▶ Your task: Only the lines from the one containing "Click the Bottoms Length(cm) column header" through the final line below belong in the output, copied exactly and without pictures.

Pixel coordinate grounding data
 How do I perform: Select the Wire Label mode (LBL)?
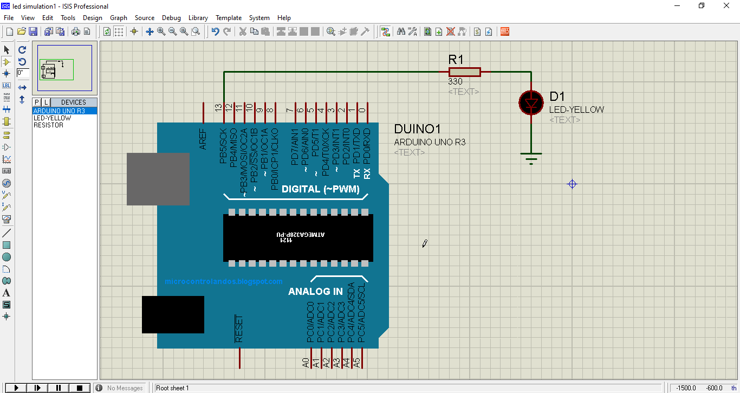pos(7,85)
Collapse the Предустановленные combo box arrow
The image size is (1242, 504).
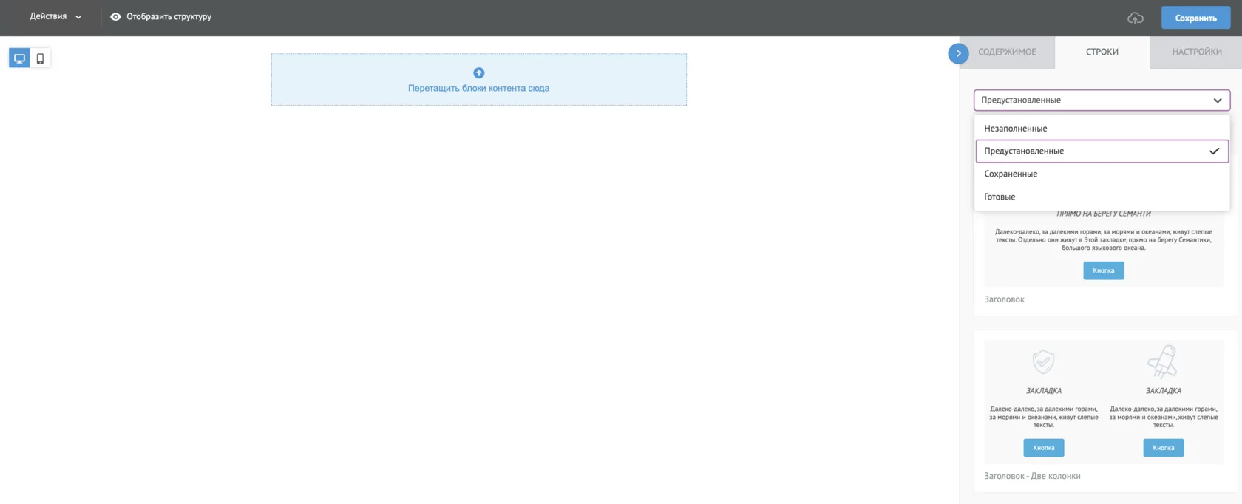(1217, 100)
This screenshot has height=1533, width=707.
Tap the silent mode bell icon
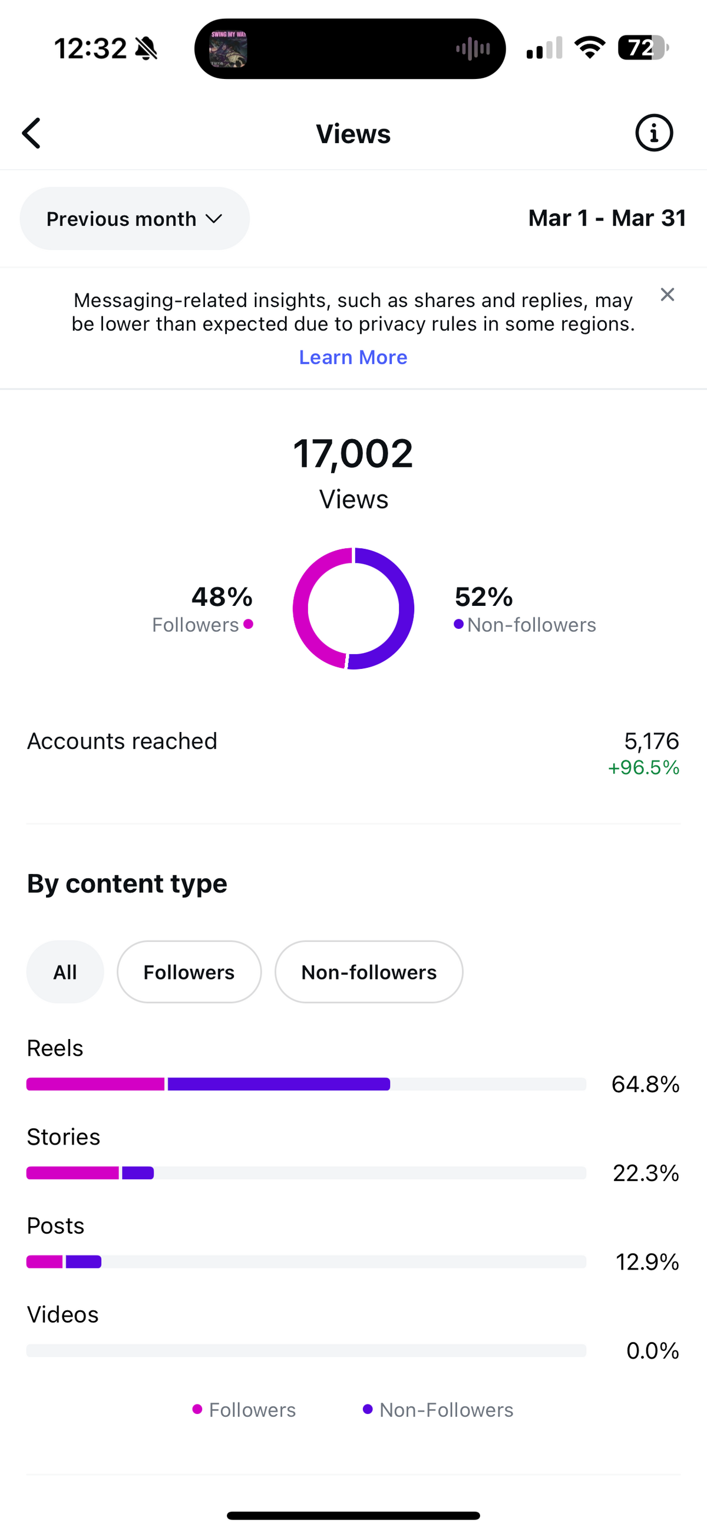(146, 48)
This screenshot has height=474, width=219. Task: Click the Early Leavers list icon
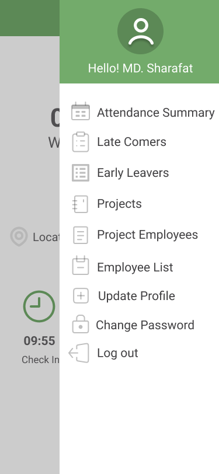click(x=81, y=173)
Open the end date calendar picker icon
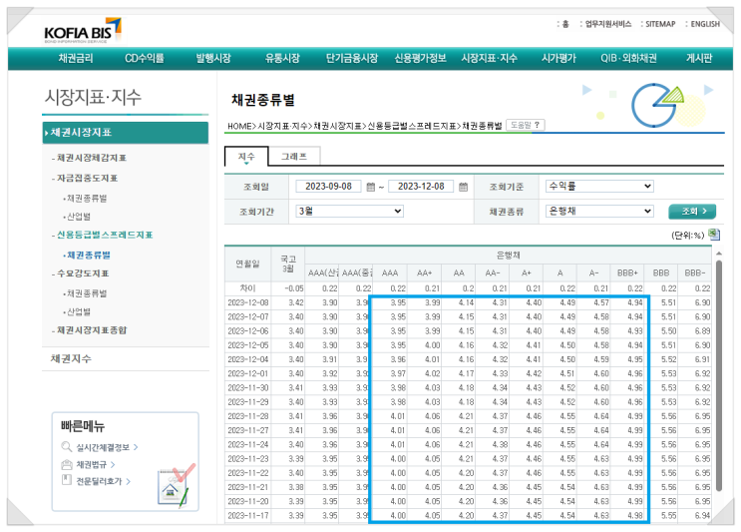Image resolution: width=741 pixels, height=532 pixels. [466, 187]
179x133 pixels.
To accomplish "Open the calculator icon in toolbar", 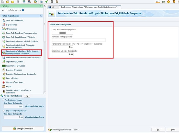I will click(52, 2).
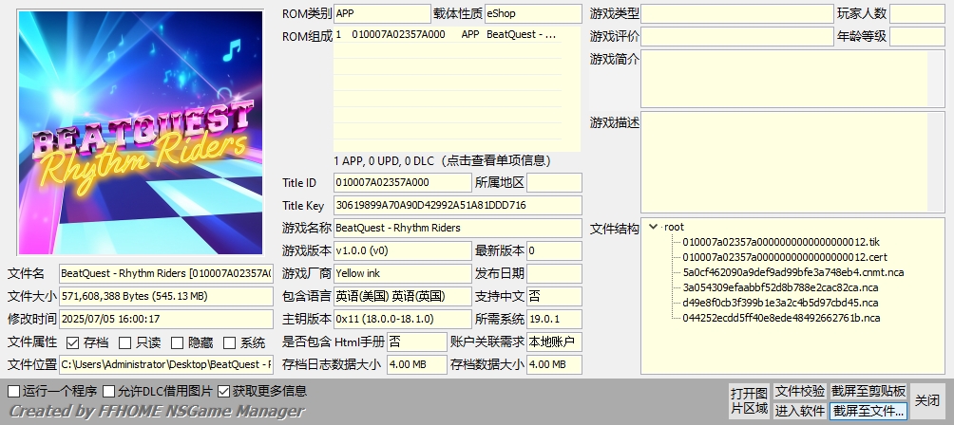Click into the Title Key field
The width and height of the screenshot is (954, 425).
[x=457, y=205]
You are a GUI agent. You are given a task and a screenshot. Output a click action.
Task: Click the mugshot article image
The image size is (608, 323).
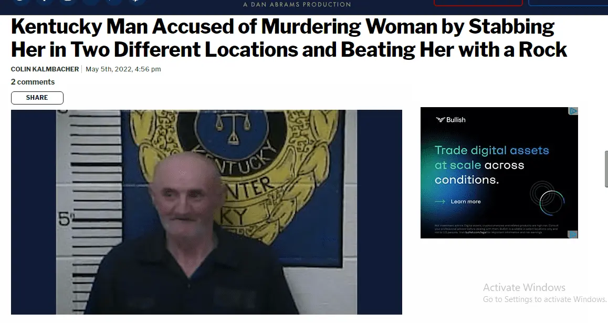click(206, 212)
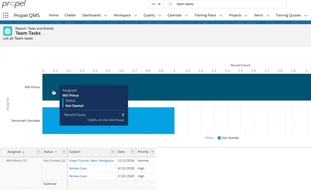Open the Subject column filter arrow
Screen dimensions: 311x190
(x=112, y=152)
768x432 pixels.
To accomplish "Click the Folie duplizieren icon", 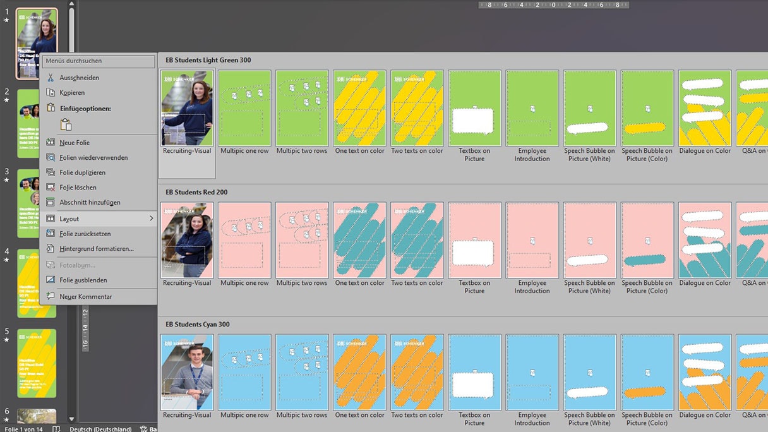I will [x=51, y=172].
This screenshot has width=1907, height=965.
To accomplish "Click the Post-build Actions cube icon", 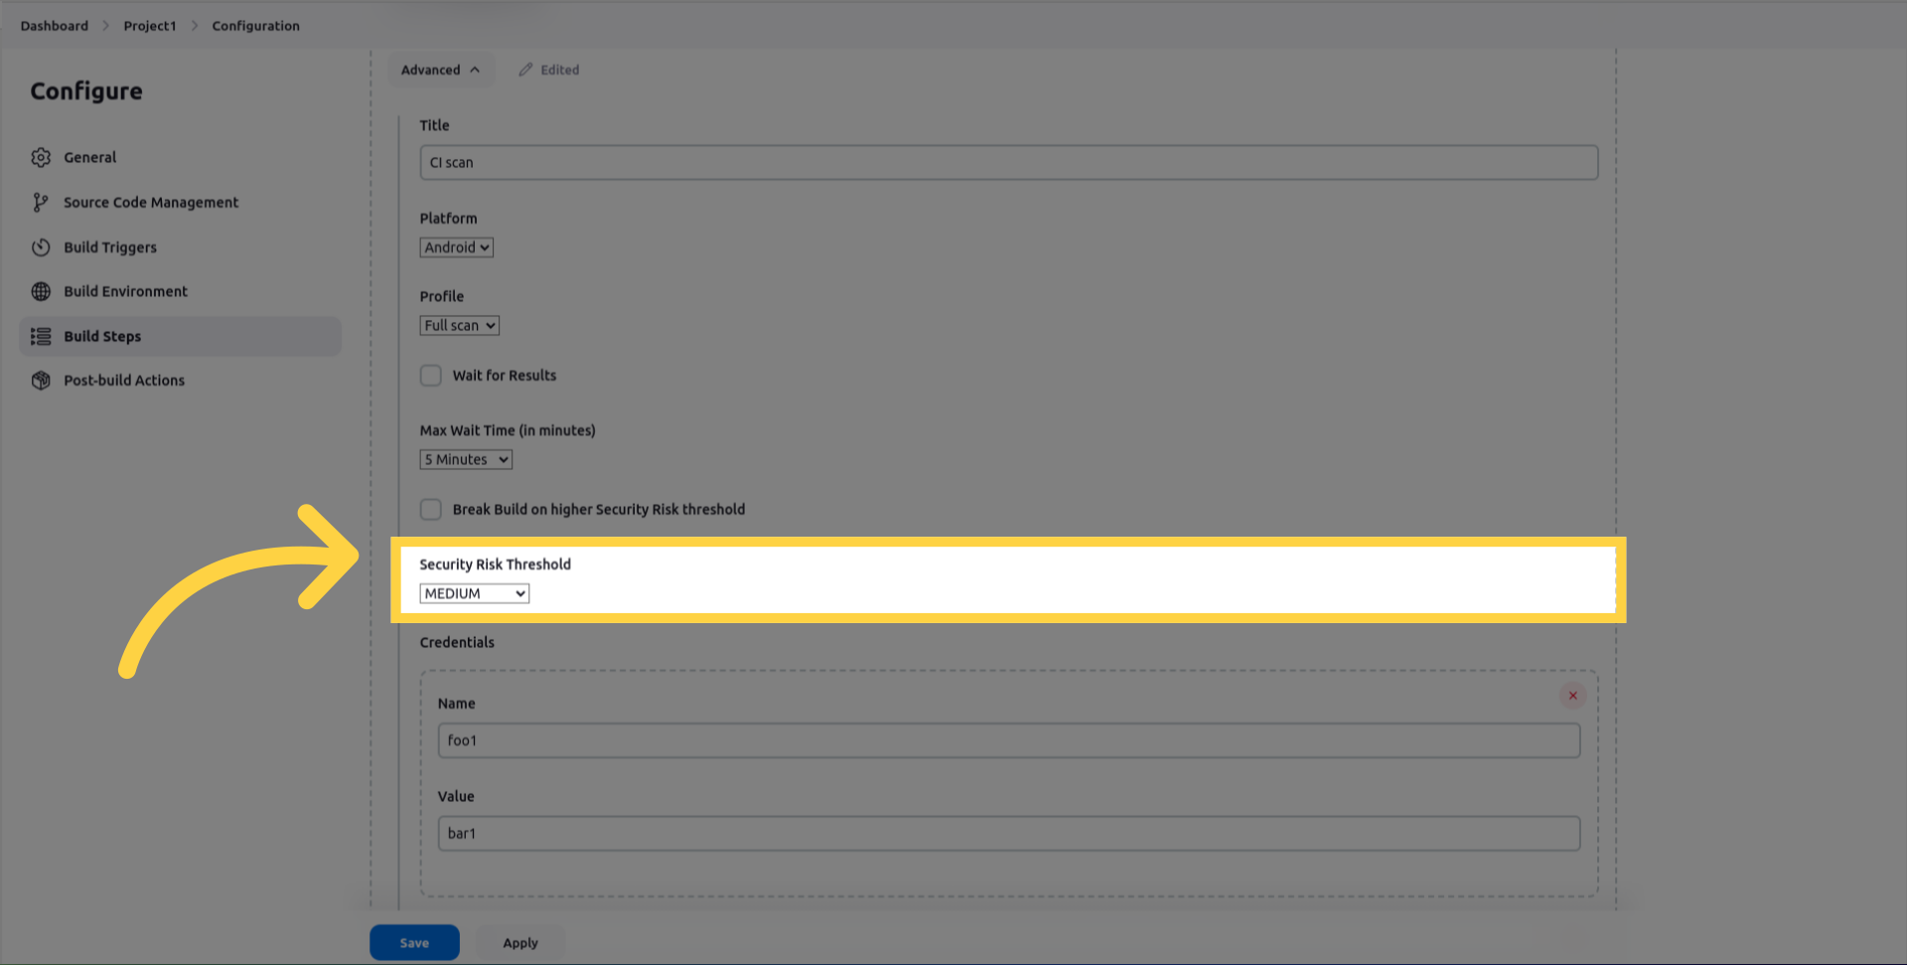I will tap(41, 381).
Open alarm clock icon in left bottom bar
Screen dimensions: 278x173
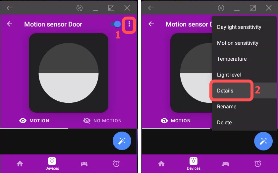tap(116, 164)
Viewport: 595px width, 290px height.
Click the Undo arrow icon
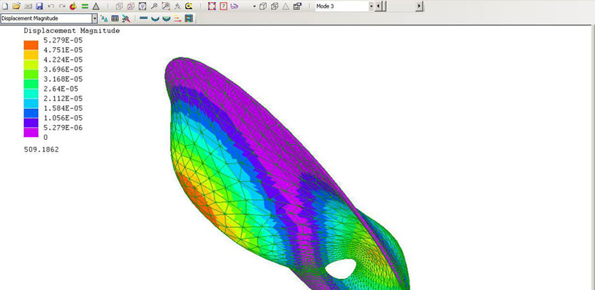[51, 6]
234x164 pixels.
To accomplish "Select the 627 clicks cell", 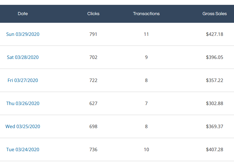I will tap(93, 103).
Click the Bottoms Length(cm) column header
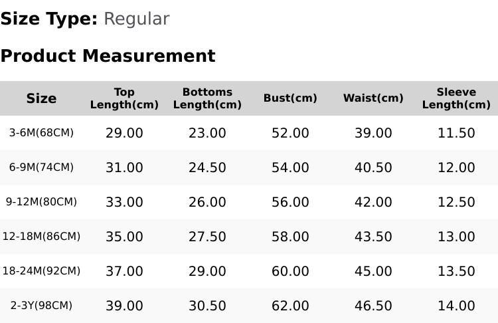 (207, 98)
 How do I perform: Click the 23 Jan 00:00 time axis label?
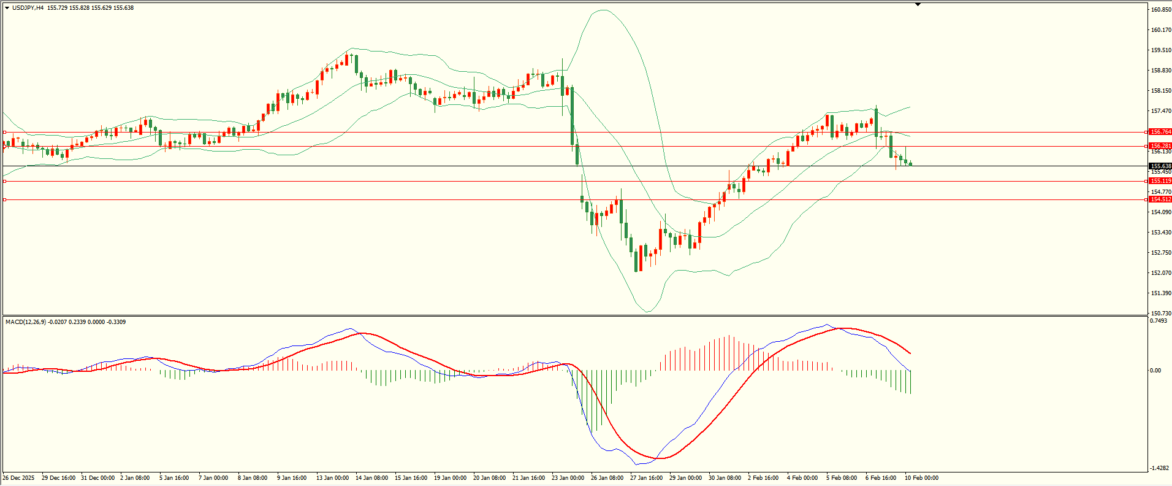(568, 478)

▶ Written reply:
Click the Bottoms Length(cm) column header
 (207, 98)
 How do I perform: Click the 23 Jan 00:00 time axis label?
(568, 478)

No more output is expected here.